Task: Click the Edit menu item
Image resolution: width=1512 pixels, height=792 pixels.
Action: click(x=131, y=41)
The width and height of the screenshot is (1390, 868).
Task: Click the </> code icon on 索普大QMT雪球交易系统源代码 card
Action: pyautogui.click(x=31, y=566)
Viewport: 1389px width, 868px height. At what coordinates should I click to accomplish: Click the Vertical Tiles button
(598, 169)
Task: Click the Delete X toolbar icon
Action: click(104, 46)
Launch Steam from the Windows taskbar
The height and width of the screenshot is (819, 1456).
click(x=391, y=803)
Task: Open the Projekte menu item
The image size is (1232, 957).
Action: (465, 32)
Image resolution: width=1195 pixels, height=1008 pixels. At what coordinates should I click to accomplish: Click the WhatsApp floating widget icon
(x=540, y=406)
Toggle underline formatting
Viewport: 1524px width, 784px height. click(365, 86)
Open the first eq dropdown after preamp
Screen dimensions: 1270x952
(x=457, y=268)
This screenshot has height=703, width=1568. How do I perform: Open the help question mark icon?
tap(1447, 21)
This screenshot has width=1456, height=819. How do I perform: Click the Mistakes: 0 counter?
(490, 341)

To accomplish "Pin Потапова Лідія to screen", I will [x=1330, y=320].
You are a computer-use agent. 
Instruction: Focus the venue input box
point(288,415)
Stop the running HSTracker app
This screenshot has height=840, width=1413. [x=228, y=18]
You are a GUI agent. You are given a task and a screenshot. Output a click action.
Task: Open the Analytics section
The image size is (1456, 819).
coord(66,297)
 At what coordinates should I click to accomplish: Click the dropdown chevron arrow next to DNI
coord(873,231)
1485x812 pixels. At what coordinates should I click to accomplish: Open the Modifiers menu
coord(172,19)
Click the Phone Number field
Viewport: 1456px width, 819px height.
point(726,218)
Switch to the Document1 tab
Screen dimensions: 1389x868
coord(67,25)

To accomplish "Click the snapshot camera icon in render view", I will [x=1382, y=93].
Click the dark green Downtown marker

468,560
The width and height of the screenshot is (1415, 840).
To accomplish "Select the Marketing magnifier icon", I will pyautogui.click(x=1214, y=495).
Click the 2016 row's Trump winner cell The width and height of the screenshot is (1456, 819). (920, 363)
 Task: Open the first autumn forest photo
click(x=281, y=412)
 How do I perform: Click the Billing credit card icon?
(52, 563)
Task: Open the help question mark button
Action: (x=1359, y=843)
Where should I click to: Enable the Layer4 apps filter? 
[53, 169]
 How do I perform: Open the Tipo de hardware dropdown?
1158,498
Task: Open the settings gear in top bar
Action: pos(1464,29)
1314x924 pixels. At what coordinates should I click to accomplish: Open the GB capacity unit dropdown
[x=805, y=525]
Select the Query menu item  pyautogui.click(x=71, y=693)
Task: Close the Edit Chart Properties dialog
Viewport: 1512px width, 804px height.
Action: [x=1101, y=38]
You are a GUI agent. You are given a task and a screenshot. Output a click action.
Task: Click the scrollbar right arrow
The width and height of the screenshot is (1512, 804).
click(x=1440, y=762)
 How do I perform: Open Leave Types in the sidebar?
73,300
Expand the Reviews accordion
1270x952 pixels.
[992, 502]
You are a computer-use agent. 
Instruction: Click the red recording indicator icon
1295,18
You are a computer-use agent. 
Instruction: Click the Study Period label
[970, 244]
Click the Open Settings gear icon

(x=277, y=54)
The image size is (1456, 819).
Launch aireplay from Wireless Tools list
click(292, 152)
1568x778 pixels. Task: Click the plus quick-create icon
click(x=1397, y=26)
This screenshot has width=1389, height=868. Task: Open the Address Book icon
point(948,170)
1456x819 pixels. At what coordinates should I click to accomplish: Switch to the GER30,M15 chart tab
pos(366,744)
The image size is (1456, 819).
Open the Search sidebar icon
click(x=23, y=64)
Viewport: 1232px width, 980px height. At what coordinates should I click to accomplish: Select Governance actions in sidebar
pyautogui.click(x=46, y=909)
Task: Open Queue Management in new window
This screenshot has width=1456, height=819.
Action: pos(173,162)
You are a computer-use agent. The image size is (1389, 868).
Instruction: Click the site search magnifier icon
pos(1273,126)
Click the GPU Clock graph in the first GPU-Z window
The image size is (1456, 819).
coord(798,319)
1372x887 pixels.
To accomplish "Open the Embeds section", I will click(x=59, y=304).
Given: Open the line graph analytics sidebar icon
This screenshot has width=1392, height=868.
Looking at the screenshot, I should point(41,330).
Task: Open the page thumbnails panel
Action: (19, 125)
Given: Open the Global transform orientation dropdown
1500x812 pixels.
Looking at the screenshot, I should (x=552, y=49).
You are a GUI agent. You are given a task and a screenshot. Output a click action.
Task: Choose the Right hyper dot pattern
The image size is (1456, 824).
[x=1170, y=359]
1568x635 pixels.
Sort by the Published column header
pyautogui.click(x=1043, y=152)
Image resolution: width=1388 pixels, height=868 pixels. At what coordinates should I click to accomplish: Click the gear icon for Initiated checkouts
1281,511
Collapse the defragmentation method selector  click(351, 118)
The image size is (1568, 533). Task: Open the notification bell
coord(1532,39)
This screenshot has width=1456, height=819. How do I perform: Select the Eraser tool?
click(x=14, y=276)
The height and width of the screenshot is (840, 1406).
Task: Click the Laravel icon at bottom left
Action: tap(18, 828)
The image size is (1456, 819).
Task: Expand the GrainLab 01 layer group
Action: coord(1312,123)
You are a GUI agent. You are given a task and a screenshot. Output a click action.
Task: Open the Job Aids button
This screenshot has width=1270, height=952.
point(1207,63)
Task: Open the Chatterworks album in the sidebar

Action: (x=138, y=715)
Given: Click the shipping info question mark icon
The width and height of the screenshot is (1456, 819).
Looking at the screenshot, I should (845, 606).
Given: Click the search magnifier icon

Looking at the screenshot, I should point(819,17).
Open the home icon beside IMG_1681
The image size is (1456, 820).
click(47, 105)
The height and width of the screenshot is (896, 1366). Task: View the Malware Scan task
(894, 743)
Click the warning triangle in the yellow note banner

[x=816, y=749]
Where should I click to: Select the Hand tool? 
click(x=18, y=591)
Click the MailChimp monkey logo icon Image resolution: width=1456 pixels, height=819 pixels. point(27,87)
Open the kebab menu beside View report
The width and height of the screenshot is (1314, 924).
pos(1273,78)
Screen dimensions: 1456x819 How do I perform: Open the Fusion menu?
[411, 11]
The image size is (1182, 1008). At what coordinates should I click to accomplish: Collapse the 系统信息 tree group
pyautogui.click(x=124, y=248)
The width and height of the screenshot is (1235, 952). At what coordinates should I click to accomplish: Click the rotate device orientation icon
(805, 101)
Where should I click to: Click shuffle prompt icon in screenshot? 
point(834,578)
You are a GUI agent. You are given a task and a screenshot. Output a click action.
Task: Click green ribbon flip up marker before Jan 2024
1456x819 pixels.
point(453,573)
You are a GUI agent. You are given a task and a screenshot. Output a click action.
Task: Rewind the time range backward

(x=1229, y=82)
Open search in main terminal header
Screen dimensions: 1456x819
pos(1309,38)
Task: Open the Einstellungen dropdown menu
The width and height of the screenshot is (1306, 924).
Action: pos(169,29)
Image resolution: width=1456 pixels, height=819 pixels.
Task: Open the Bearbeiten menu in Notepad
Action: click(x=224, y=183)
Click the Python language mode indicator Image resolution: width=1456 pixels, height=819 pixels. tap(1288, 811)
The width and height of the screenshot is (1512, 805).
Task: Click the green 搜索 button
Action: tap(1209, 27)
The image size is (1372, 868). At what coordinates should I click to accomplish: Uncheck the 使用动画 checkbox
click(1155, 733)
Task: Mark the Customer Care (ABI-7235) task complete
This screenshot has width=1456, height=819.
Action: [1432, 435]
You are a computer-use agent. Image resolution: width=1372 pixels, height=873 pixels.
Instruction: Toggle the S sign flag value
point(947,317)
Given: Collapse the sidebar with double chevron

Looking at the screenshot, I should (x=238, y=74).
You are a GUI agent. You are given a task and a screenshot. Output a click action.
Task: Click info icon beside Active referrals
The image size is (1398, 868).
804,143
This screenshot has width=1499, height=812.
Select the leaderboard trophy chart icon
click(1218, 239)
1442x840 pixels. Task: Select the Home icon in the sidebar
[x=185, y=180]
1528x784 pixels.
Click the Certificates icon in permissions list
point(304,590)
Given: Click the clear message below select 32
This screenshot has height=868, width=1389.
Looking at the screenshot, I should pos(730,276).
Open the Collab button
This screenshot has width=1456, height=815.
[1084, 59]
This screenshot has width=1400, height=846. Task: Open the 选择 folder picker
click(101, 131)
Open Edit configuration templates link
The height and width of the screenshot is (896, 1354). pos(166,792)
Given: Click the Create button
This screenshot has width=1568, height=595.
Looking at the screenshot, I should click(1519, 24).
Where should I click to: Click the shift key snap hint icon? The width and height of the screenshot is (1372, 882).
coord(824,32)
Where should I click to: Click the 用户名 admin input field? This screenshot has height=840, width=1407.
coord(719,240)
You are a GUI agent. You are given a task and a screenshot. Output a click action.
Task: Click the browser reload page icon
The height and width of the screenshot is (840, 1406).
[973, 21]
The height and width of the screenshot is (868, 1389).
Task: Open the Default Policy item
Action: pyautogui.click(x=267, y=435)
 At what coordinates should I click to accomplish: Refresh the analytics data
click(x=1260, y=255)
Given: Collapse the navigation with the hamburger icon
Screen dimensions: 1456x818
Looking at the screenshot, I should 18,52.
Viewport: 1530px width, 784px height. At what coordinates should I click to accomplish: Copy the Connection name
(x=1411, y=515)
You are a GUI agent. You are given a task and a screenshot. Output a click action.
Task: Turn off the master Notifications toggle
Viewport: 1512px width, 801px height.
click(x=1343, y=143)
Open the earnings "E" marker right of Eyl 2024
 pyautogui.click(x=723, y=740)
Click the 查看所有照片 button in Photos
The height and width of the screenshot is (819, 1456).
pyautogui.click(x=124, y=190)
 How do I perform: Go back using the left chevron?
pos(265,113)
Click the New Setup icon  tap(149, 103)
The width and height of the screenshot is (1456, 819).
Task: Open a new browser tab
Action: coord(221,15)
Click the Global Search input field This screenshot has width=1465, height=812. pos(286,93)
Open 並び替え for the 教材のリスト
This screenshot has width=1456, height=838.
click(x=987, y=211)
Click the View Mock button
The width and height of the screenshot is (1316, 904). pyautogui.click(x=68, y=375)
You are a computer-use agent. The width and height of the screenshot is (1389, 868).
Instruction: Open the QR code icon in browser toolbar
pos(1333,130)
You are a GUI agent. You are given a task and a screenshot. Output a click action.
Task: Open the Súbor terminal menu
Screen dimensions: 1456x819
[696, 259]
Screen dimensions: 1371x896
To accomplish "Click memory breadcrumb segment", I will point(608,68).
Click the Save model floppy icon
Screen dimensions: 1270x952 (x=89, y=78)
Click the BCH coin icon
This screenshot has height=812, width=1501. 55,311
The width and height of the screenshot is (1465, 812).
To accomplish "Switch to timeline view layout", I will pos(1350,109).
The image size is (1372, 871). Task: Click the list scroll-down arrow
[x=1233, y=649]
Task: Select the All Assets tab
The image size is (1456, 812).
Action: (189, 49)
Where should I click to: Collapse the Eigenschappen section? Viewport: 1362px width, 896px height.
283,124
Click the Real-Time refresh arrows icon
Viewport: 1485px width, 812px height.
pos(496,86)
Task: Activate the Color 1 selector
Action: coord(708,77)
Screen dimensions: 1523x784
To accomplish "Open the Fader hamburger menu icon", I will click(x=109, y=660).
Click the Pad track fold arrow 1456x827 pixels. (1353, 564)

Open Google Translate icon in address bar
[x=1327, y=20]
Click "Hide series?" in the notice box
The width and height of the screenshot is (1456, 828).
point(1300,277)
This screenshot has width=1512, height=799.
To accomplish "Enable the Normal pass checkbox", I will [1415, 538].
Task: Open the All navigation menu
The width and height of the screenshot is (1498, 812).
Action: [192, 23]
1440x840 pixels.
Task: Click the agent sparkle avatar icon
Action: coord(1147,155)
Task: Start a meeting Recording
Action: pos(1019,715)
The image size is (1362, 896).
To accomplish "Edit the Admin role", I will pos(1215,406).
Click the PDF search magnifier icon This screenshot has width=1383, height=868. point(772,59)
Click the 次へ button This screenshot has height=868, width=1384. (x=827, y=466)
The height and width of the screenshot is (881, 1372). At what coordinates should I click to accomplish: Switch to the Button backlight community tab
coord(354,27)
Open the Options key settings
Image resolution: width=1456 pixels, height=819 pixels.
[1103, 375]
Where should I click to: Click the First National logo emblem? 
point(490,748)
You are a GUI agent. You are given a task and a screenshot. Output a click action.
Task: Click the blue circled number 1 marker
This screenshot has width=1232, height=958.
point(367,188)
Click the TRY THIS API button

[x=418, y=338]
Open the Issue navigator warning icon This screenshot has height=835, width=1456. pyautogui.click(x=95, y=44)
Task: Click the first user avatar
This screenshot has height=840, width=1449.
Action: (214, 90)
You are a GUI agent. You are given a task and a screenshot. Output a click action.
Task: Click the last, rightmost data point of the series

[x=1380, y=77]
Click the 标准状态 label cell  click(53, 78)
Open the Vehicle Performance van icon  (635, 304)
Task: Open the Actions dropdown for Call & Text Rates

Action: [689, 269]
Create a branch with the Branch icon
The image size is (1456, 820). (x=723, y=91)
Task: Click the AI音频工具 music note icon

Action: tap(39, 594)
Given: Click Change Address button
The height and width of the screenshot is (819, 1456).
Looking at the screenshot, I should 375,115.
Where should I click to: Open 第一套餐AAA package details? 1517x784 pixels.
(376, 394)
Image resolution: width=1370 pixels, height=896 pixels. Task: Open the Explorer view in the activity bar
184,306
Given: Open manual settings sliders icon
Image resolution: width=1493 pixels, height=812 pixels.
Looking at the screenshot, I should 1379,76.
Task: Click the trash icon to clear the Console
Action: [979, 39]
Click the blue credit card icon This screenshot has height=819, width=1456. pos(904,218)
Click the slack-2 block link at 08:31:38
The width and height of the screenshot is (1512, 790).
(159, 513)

> What you should do:
Of the lines above, copy each one that contains the word "will".

> Output of the task:
To accomplish "Pin Потапова Лідія to screen", I will [x=1330, y=320].
To accomplish "Click the snapshot camera icon in render view", I will [x=1382, y=93].
To accomplish "Select the Marketing magnifier icon", I will pyautogui.click(x=1214, y=495).
To accomplish "Open the Embeds section", I will click(x=59, y=304).
To accomplish "Click memory breadcrumb segment", I will point(608,68).
To accomplish "Switch to timeline view layout", I will pos(1350,109).
To accomplish "Open the Fader hamburger menu icon", I will click(x=109, y=660).
To accomplish "Enable the Normal pass checkbox", I will [1415, 538].
To accomplish "Edit the Admin role", I will pos(1215,406).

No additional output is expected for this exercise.